Great Lakes maximum ice coverage climatology

This winter has been one of extremes, from periods of above normal warmth to periods of extreme cold. The extreme cold has led to the Great Lakes being covered by a large percentage of ice. According to the Great Lakes Environmental Research Laboratory, ice coverage peaked at 92 percent across the collective Great Lakes.

With ice coverage being so high this past winter, we wanted to know the maximum ice coverage percentages of previous winters for the Great Lakes and for Lake Erie in particular.

According to data obtained from GLERL, from 1973 to 2011, the Great Lakes collectively had an average annual maximum ice coverage of 56 percent. During this period, the highest annual maximum ice percentage was recorded in 1979, where the ice coverage reached 94 percent. The lowest maximum was recorded in the winter of 2002 of only 9.5 percent.

For the same period of interest, Lake Erie had an average maximum ice coverage of 88 percent. The highest percentage, 100 percent, was recorded during the winters of 1978, 1979 and 1996. The lowest percentages were recorded during the winter of 1998, with an ice coverage percentage of 5.4 percent.

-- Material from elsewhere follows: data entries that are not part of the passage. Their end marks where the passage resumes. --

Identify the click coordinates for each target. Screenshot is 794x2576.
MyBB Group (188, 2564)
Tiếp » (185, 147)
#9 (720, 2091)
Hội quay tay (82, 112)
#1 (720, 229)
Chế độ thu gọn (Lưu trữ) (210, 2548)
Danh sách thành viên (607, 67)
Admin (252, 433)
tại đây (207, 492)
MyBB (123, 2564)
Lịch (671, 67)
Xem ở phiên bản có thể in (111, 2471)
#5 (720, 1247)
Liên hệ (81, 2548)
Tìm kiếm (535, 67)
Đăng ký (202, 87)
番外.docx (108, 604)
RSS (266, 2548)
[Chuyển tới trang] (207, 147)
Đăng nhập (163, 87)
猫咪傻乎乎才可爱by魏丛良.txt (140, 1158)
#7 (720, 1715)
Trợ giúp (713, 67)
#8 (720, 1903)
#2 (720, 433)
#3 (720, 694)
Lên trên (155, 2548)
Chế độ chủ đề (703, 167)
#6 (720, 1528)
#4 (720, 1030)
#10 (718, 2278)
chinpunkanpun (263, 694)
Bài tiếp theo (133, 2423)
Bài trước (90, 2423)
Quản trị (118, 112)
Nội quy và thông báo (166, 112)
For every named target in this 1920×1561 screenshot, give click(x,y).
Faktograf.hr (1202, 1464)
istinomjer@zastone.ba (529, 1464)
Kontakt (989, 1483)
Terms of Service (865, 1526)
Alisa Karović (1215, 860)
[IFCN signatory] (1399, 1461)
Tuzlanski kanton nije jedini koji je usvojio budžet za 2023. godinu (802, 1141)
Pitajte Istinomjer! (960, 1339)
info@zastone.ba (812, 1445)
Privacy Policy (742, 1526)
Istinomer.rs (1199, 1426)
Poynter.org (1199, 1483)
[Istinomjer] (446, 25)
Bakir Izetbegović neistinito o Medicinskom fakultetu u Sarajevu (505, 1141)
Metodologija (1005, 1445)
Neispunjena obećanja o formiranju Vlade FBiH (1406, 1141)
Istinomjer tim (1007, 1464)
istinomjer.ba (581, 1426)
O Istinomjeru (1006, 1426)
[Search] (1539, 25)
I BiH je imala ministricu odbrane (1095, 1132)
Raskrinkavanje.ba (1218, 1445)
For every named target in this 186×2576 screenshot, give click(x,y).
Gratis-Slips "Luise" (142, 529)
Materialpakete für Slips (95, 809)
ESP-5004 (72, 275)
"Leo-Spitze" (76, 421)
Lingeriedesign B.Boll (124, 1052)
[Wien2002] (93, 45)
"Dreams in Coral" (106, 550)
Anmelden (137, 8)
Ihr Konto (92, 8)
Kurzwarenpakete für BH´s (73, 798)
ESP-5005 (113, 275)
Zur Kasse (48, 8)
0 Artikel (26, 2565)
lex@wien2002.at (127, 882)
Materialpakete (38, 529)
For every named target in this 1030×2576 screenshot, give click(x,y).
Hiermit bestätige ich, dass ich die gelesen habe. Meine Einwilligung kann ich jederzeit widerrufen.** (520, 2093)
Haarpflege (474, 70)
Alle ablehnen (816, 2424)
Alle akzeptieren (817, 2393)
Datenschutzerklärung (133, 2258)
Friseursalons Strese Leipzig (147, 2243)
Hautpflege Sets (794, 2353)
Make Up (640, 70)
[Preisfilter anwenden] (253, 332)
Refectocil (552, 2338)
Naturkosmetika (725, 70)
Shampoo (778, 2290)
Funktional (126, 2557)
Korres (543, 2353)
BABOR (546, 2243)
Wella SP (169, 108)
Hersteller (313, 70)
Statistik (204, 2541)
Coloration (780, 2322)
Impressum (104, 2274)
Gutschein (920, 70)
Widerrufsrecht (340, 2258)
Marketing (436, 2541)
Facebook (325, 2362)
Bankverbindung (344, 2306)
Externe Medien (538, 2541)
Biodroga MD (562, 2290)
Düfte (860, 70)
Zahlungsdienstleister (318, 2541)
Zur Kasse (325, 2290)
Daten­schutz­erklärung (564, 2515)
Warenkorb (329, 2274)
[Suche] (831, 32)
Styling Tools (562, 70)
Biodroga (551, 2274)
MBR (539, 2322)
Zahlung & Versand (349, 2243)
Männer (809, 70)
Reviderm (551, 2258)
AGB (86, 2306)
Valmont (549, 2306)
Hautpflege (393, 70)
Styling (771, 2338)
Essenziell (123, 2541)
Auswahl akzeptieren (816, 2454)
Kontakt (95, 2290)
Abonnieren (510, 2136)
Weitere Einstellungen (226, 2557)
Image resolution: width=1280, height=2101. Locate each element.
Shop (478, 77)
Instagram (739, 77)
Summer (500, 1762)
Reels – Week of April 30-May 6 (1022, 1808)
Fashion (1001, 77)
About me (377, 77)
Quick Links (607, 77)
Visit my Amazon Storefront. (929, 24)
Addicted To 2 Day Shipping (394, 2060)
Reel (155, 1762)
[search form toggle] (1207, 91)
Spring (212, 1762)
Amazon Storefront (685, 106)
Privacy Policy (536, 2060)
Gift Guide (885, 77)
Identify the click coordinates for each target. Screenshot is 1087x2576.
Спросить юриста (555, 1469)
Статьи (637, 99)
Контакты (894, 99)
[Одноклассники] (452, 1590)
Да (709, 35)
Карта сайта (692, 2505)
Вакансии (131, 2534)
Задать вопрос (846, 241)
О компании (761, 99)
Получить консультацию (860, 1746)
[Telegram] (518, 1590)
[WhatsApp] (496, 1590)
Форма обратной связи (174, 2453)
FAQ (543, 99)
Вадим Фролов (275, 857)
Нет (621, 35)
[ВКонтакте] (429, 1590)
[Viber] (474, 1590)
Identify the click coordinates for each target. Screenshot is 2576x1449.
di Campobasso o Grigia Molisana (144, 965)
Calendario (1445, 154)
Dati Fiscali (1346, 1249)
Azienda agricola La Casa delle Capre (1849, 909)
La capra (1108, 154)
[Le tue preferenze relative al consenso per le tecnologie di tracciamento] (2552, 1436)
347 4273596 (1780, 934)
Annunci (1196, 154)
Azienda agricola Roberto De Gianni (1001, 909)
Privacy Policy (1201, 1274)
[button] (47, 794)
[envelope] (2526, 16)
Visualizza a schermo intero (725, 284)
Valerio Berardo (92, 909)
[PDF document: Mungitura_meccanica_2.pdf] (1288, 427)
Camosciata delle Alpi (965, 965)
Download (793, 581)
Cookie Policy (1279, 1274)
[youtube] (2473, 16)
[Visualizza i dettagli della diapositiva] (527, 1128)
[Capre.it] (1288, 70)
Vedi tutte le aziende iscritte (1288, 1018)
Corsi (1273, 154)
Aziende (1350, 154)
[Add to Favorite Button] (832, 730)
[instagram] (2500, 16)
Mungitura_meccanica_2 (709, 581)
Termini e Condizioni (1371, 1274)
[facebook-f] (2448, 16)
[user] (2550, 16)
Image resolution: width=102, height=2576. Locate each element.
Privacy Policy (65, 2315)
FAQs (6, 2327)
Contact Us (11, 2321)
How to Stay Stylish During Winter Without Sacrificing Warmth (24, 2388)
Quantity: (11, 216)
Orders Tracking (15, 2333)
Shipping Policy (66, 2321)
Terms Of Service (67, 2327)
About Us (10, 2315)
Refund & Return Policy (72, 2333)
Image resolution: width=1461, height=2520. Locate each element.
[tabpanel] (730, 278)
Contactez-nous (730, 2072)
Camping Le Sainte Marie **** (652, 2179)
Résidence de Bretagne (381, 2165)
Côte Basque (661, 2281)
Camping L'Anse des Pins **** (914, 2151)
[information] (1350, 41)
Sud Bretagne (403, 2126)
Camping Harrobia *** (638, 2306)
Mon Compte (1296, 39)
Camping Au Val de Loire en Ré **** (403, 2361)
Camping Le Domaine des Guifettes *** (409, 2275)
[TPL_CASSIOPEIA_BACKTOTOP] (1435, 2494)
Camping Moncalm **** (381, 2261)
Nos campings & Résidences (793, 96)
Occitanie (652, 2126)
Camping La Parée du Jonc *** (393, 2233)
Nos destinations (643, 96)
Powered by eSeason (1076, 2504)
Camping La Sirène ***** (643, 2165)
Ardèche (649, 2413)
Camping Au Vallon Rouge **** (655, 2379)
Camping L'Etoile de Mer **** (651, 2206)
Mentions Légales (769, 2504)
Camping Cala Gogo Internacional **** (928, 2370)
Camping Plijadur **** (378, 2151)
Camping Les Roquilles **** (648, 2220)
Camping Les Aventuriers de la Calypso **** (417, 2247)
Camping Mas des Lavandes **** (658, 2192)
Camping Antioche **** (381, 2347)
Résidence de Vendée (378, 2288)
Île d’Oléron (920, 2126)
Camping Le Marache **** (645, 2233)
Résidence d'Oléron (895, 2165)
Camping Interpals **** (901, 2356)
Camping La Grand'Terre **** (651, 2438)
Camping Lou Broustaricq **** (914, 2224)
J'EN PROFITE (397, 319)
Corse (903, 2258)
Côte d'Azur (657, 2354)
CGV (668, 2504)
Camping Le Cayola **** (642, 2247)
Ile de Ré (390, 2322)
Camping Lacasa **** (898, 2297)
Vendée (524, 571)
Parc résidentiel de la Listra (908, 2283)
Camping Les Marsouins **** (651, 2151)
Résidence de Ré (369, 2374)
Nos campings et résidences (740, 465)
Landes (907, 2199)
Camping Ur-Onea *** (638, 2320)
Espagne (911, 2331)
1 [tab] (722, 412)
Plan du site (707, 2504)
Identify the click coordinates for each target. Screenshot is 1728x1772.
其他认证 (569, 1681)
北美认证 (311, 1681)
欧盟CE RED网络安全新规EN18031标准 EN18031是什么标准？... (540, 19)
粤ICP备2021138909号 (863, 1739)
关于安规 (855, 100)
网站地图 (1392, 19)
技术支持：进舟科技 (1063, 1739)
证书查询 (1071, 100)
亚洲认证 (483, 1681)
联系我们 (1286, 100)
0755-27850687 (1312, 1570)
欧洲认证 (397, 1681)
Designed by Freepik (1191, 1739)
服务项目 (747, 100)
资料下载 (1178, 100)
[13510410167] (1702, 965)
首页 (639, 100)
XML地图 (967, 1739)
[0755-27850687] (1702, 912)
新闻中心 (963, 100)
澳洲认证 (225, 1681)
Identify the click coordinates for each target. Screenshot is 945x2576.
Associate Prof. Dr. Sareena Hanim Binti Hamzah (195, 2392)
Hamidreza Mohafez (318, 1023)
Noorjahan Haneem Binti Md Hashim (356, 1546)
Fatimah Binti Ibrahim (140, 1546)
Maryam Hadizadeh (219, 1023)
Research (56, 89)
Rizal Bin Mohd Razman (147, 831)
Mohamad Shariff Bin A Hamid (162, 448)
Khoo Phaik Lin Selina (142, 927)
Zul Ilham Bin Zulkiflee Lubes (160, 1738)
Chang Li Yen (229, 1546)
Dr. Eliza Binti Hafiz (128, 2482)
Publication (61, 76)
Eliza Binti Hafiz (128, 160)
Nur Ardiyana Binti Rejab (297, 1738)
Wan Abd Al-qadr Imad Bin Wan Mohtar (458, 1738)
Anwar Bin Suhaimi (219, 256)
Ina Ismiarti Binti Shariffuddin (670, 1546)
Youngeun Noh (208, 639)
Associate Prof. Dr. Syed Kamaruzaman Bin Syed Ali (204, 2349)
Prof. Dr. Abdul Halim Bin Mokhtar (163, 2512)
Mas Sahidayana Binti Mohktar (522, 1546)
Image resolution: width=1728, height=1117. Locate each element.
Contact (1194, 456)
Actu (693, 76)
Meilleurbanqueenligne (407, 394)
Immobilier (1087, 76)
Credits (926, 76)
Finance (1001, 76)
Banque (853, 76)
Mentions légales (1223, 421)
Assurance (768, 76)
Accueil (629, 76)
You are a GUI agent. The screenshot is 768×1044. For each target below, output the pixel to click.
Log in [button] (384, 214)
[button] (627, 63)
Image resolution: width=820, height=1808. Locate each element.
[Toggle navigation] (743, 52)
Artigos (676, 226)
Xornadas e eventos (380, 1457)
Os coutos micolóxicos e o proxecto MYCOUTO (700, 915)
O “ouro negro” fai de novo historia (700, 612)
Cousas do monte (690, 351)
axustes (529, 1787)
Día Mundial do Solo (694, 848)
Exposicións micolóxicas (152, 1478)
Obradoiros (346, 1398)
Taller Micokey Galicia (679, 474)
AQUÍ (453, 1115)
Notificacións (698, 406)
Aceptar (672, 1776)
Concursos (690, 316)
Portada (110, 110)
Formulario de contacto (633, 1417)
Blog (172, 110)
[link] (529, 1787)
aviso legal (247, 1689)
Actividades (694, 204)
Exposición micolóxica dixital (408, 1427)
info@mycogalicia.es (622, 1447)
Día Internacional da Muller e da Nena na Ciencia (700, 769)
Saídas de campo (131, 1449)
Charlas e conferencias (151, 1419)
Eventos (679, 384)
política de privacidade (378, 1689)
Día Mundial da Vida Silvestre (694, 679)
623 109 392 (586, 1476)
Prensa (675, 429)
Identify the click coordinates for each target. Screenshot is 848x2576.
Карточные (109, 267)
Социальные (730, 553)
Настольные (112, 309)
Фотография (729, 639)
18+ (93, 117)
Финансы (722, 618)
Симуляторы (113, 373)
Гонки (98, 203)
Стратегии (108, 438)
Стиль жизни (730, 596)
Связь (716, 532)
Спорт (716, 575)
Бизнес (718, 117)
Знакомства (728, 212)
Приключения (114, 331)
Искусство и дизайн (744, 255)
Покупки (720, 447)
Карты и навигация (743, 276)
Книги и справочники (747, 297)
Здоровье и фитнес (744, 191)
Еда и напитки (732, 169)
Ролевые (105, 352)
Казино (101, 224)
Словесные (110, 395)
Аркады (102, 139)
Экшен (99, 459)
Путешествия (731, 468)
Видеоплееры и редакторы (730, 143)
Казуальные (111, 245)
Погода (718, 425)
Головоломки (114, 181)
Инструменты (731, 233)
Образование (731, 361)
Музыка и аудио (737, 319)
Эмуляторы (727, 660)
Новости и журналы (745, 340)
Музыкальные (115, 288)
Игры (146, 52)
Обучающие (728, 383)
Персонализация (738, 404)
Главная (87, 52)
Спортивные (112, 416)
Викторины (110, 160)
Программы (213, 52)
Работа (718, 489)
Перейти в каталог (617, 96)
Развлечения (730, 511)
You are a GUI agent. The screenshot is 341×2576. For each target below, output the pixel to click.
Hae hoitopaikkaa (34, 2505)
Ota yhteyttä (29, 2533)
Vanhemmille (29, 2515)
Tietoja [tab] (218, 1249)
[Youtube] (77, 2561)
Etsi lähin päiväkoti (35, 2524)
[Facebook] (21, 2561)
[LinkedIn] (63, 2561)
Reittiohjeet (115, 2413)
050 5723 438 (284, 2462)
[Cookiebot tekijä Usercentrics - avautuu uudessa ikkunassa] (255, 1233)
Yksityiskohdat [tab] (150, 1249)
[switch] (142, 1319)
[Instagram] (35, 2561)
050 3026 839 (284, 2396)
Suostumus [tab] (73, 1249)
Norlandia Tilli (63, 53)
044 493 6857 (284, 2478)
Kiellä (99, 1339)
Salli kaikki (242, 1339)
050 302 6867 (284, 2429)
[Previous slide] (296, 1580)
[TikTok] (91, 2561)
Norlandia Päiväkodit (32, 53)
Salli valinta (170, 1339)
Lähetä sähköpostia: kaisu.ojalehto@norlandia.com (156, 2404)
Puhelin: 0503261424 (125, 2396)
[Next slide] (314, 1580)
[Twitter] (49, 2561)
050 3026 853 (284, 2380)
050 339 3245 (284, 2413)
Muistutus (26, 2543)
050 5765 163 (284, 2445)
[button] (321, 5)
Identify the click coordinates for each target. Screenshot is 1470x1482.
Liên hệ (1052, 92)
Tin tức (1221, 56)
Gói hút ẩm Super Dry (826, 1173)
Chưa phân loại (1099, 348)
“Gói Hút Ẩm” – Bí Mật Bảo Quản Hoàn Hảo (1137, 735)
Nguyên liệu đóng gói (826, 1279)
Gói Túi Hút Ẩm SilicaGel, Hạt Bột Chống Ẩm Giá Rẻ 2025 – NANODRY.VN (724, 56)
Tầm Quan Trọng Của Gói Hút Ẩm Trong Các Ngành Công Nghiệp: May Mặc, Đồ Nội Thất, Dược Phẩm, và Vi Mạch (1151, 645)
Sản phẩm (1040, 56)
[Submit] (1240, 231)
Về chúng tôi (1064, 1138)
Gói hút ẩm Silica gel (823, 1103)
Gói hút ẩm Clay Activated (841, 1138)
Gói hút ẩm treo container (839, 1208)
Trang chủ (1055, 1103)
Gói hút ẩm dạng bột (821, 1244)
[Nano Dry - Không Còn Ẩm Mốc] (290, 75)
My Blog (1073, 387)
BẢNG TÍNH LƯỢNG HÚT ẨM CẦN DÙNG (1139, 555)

From Lake Erie's data in particular, it is clear that most winters a large percentage of Lake Erie freezes. This is more than likely connected to Lake Erie being one of the shallowest Great Lakes. Its maximum depth is 210 feet. Lake Michigan, on the other hand, has a maximum depth of 925 feet, and only has an average maximum ice coverage of 40.8 percent. The shallower the lake, the more annual ice coverage.